On Wednesday 16th September, Ursula Von Der Leyen, President of the European Union, announced in her State of Union address that they plan to develop BARDA, a Biomedical Advanced Research and Development Agency. This follows on from the Conservative Government pledging in their manifesto in late 2019 to develop ARPA, the Advanced Research Projects Agency. Both of these agencies are direct descendants of DARPA, the Defense Advanced Research Projects Agency founded in the USA in 1958 to create “Nation technology-based options for preventing – and creating - technological surprise.” Technological surprise is a wonderfully euphemistic phrase which refers to military “surprise” in the context of the Cold War. However, in the context of a global pandemic and the politicisation of the race to find a vaccine many are now drawing Cold War comparisons. But can DARPA, ARPA or BARDA actually deliver technological surprise? Jennifer Blainey, Director, Hanover Health explores.
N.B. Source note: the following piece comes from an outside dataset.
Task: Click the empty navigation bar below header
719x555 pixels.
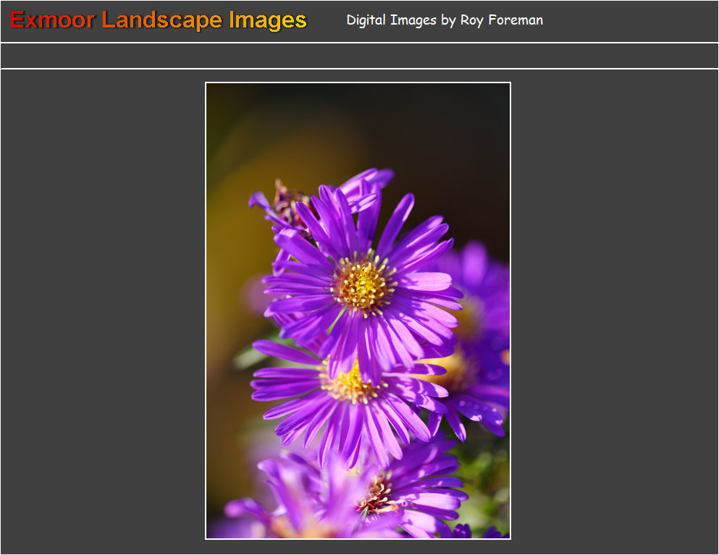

The author of the Policy Exchange paper on ARPA published earlier this year warned “The government should not, however, underestimate the difficulty of this venture: efforts to create DARPA analogs, both within the USG and in allied countries abroad are, thus far, ‘unblemished by success’.”1
This question goes to the very heart of how innovation occurs. Many industries reliant on innovation had bought into the idea of creative clusters prior to the pandemic. Kings Cross in London was becoming an exciting creative cluster of science, technology and art with Google, St Martin’s Art School and pharma companies all in close proximity hoping to benefit from these different disciplines existing in close proximity. But then we all had to start working from home.
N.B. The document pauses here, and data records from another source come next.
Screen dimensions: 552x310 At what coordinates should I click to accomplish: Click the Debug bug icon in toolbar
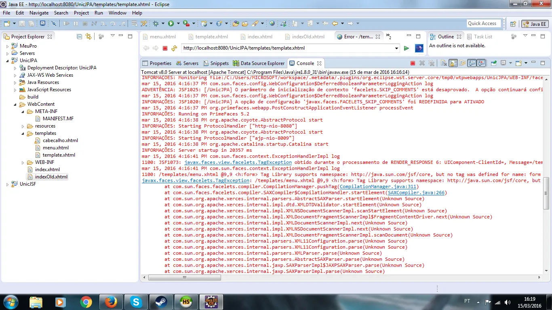click(x=156, y=24)
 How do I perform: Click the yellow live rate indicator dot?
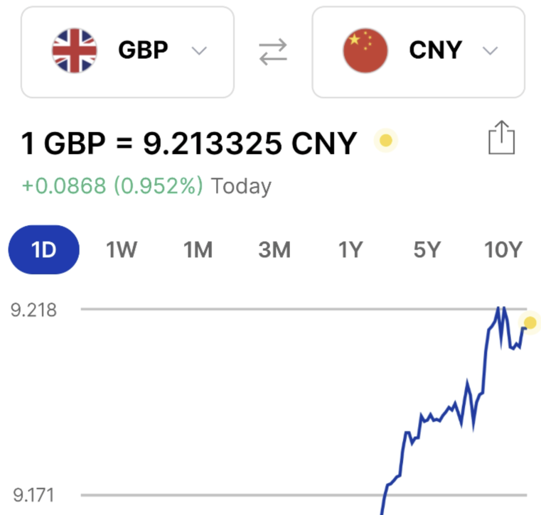(386, 141)
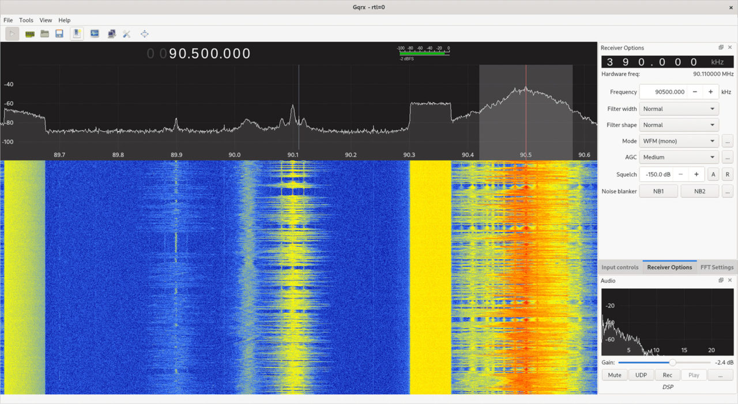This screenshot has height=404, width=738.
Task: Open the Mode dropdown showing WFM (mono)
Action: coord(679,140)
Professor Terence Kealey who wrote a paper “No to ARPA” for the Adam Smith Institute claims it was the defunding of DARPA which actually created the Silicon Valley we are so in thrall today. “The newly redundant scientists streamed out to the Xerox Palo Alto Research Center, where they invented the likes of the mouse, laser printer and the Ethernet network”.2
So who’s right? Do taxpayers need to fund an agency to develop the technological surprises of tomorrow? Or do the scientists need to be free to roam in the private sector and respond to real world commercial opportunities?
Perhaps a sort of answer lies in a paper produced by Rand in 1964 which sought to make predictions about the future. It looked ahead to the year 1984 and 2000. It predicted that advances in automation would lead to social upheaval and we would be mining the moon. What it didn’t predict was the mobile smart phone. It's impossible to predict the future, but what helped to create the world after 1964 was increasing collaboration between scientists, engineers and creatives of all types for commercial reasons rather than national policy interests. Maybe what we today need is GARPA?